Talend Real-time Big Data Platform Studio User Guide

EnrichVersion
6.1
EnrichProdName
Talend Real-Time Big Data Platform
task
Data Quality and Preparation
Design and Development
EnrichPlatform
Talend Studio

You can analyze data in an excel file and execute the created analyses using the Java engine. This analysis focuses on a column and analyze each cell in it.

Note

Profiling excel files is done via ODBC for the time being. In later releases, you will be able to analyze excel files directly as you do with delimited files.

Prerequisite(s): At least one connection to an excel file is set in the Profiling perspective of the studio. For further information, see How to connect to an Excel file.

Note

The example below uses the Generic ODBC to connect to the data source. In the current Studio, you can still use ODBC to connect to the Excel file but ODBC works only with Java 7.

To set up an ODBC connection to a Data Source, do the following:

  1. In the DQ Repository tree view, expand Metadata, and then right-click DB connections.

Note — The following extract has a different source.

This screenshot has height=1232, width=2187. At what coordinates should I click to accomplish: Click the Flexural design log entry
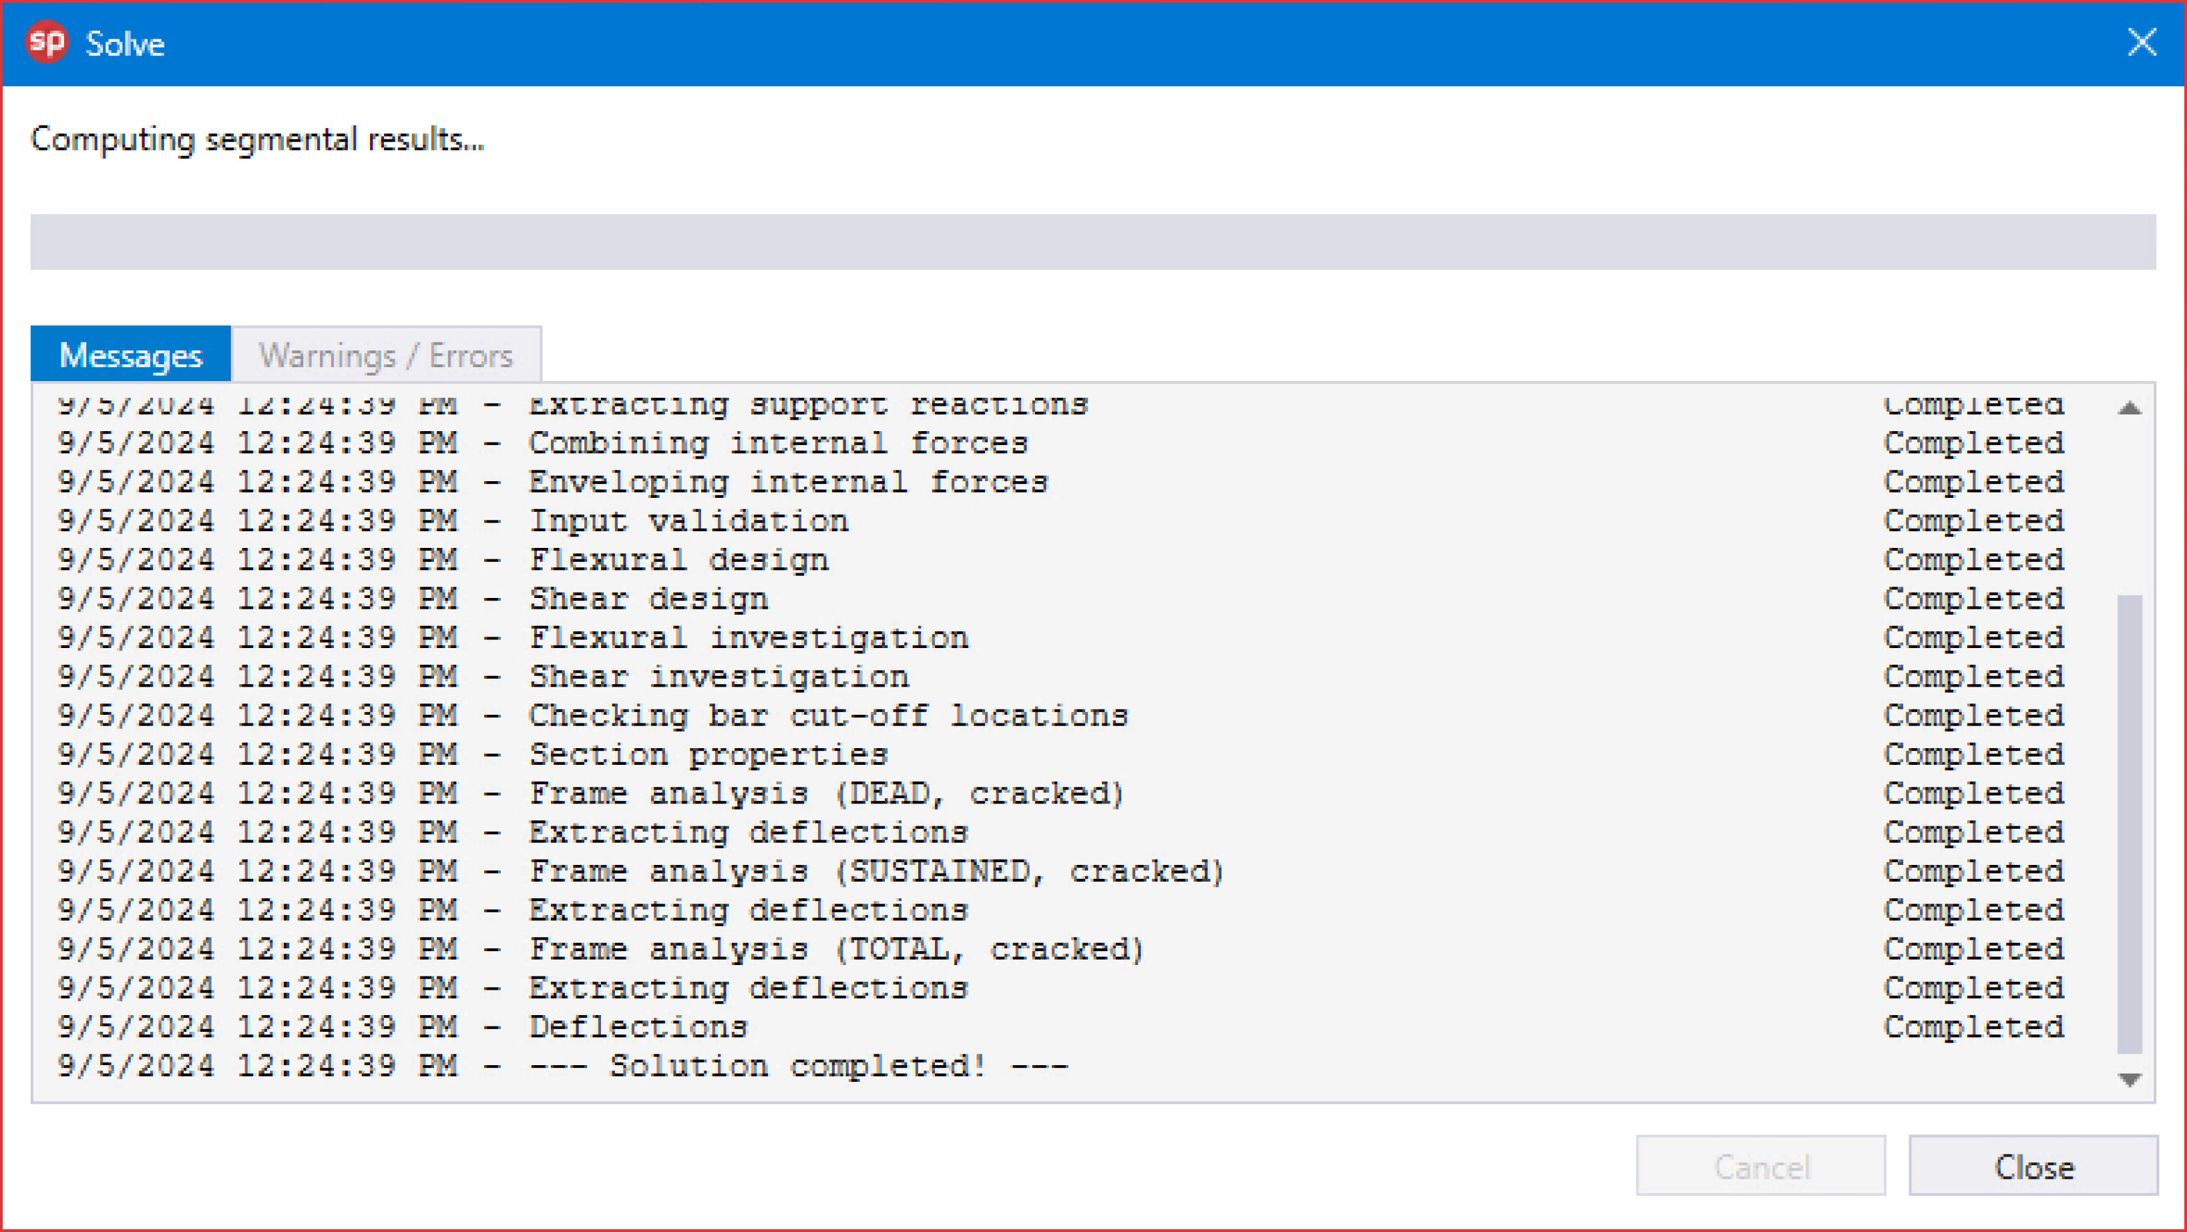point(678,560)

    The connection wizard is displayed.

  2. In the Name field, enter a name for the connection.

    Note

    Avoid using special characters in the item names including:

    "~", "!", "`", "#", "^", "&", "*", "\\", "/", "?", ":", ";", "\"", ".", "(", ")", "'", "¥", "'", """, "«", "»", "<", ">".

    These characters are all replaced with "_" in the file system and you may end up creating duplicate items.

  3. If required, fill in a purpose and a description for the connection, and then click Next to proceed to the next step.

  4. From the DB Type list, select Generic ODBC.

  5. In the DataSource field, enter the exact name of the Data Source you created in the previous procedure.

  6. Click the Check button to display a confirmation message about the status of the connection.

  7. If your connection is successful, click OK to close the message, and then click Finish to close the wizard.

  8. The connection is listed under DB connections in the DQ Repository tree view and the connection editor opens in the Studio.

    Note

    You can create a connection to an excel file either from the Profiling or the Integration perspectives. Once created, this connection is always displayed simultaneously in both perspectives.

    Warning

    If you have difficulty retrieving the columns from the excel file, give the worksheet in the excel file the same name of the table. To do that, select the whole table in the excel file and then press Ctrl + F3 and modify the name.

You can now create a column analysis in the Profiling perspective of the studio to profile the columns in the excel file.

The procedures to analyze columns in an excel file are exactly the same as those for analyzing columns in a delimited file. For further information on analyzing columns in an excel files, see Analyzing columns in a delimited file and How to access the detailed view of the analysis results.

Warning

Make sure to select the Java engine in the Analysis Parameter view in the analysis editor before executing the analysis of the excel columns, otherwise you will have an error message when running the analysis.